== Segment start ==

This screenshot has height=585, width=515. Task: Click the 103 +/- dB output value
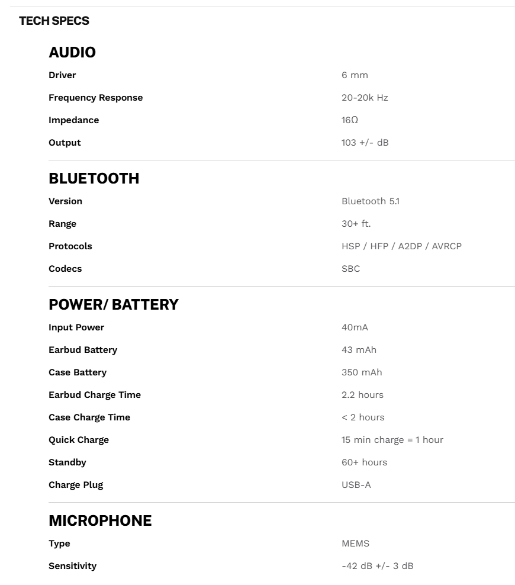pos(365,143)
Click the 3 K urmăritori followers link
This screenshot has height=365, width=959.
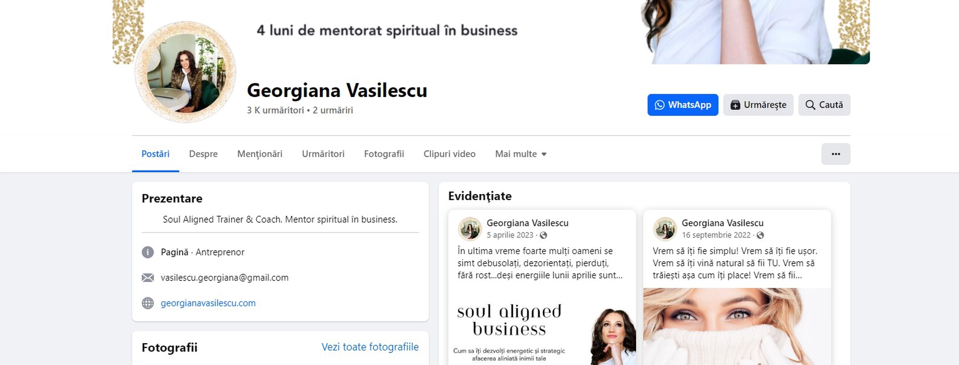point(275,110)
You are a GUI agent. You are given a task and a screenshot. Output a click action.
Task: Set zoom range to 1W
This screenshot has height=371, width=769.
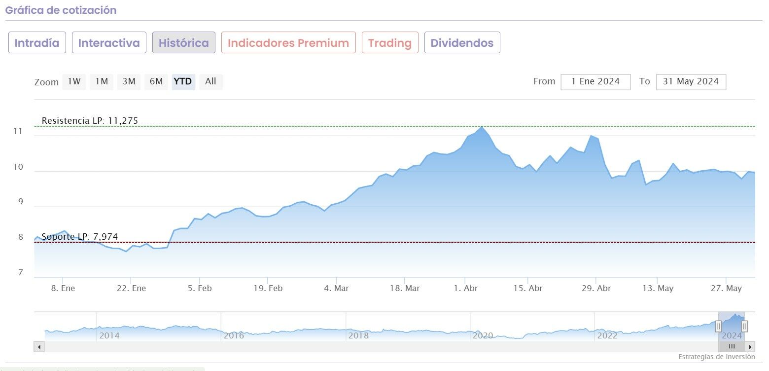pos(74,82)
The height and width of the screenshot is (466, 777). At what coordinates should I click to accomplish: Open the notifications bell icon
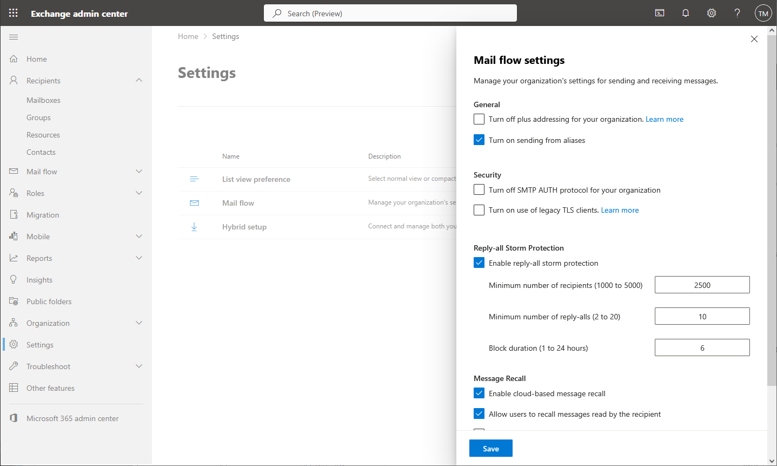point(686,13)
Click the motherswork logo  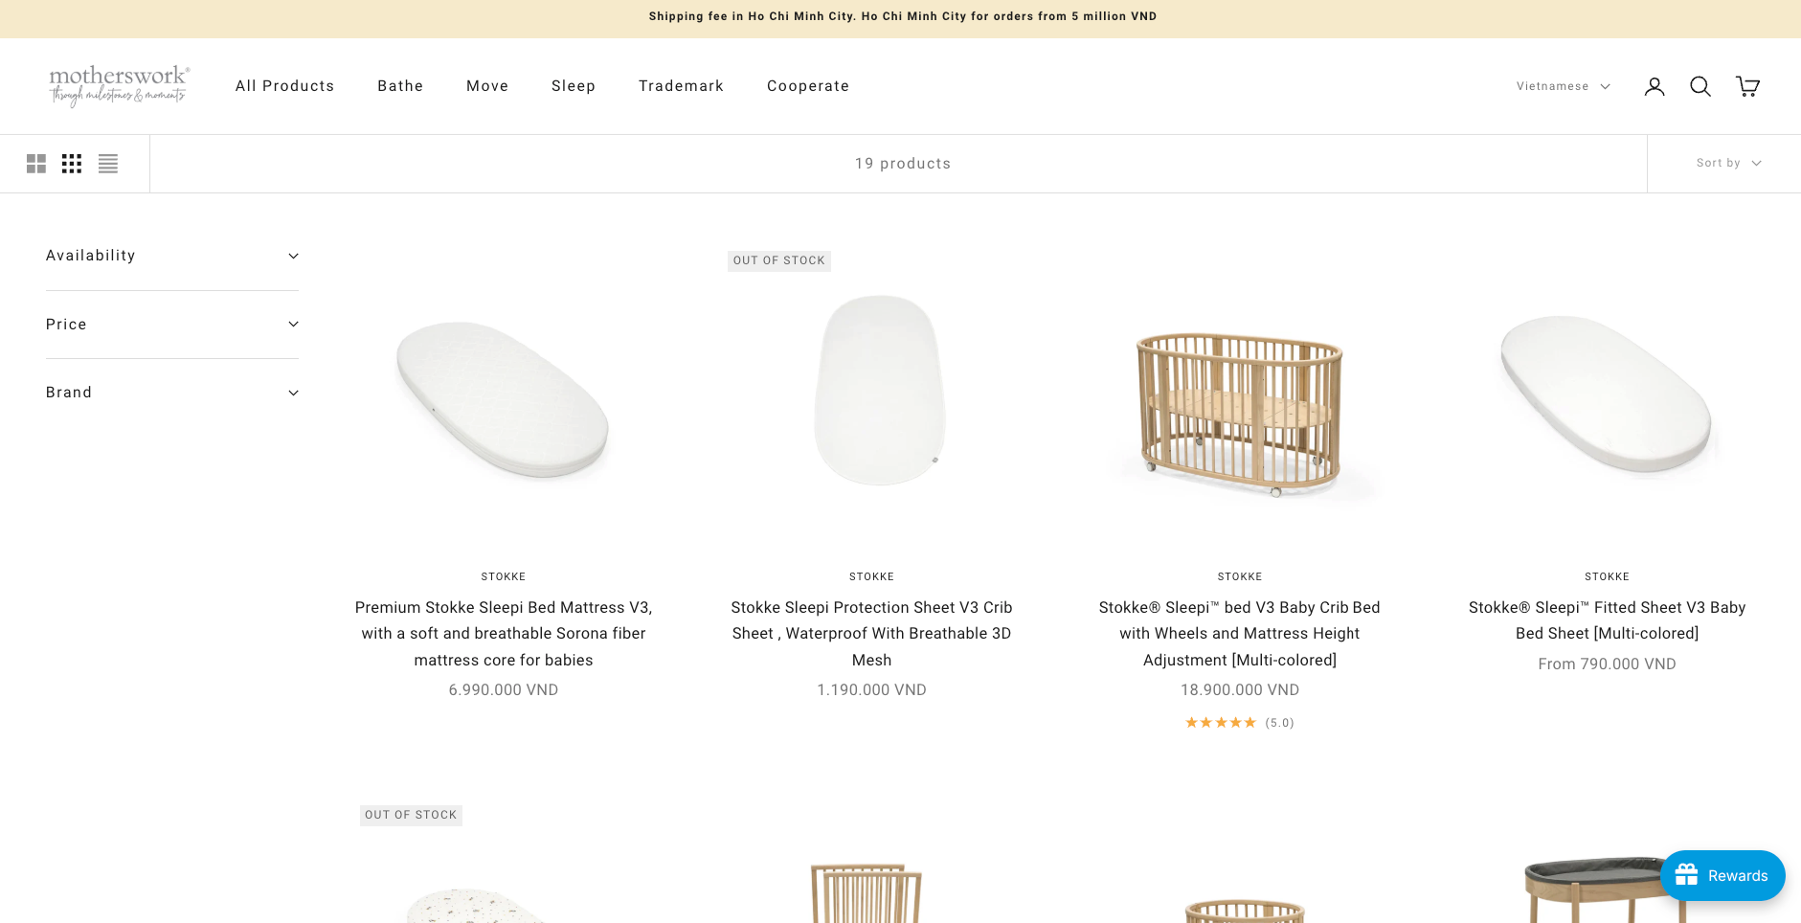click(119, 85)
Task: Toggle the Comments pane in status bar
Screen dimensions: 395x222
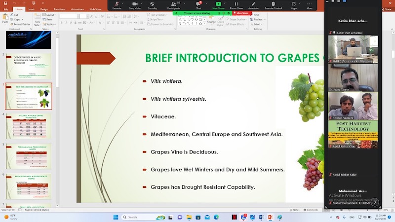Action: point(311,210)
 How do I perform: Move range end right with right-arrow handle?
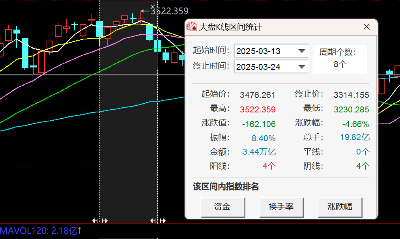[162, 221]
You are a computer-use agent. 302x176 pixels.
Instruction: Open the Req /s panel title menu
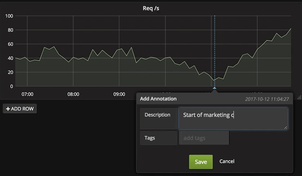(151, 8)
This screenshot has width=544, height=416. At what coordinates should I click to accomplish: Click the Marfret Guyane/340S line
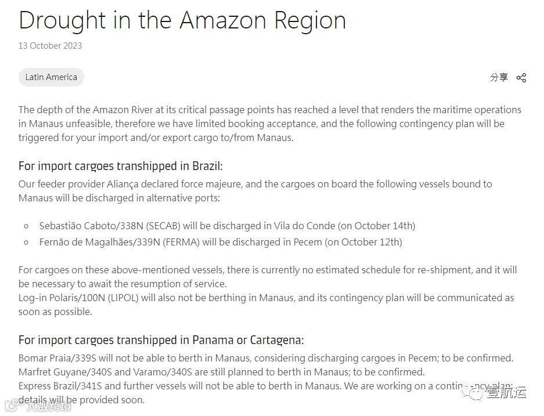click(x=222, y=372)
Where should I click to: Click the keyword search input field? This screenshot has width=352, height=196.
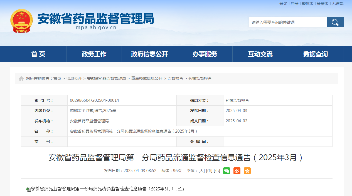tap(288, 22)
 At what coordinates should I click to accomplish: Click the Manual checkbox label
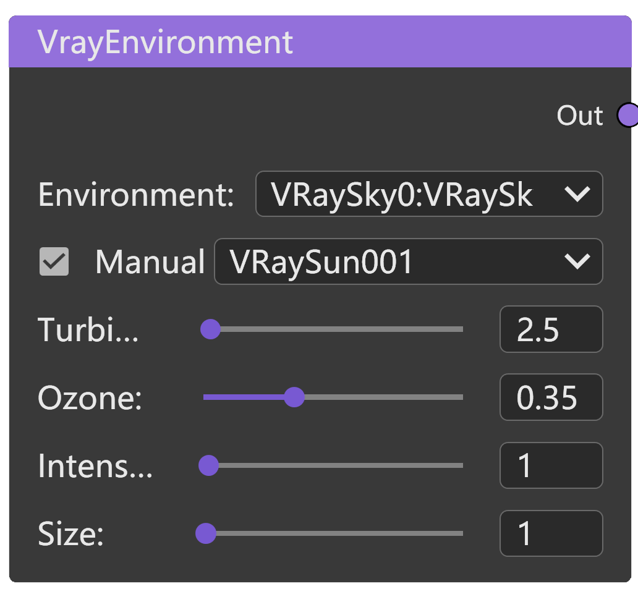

== Segment end ==

Could you copy out every line in the material above that contains the string "agent"?

You are a GUI agent. You are given a task and a screenshot. Output a click action.
You are a computer-use agent. 302x176 pixels.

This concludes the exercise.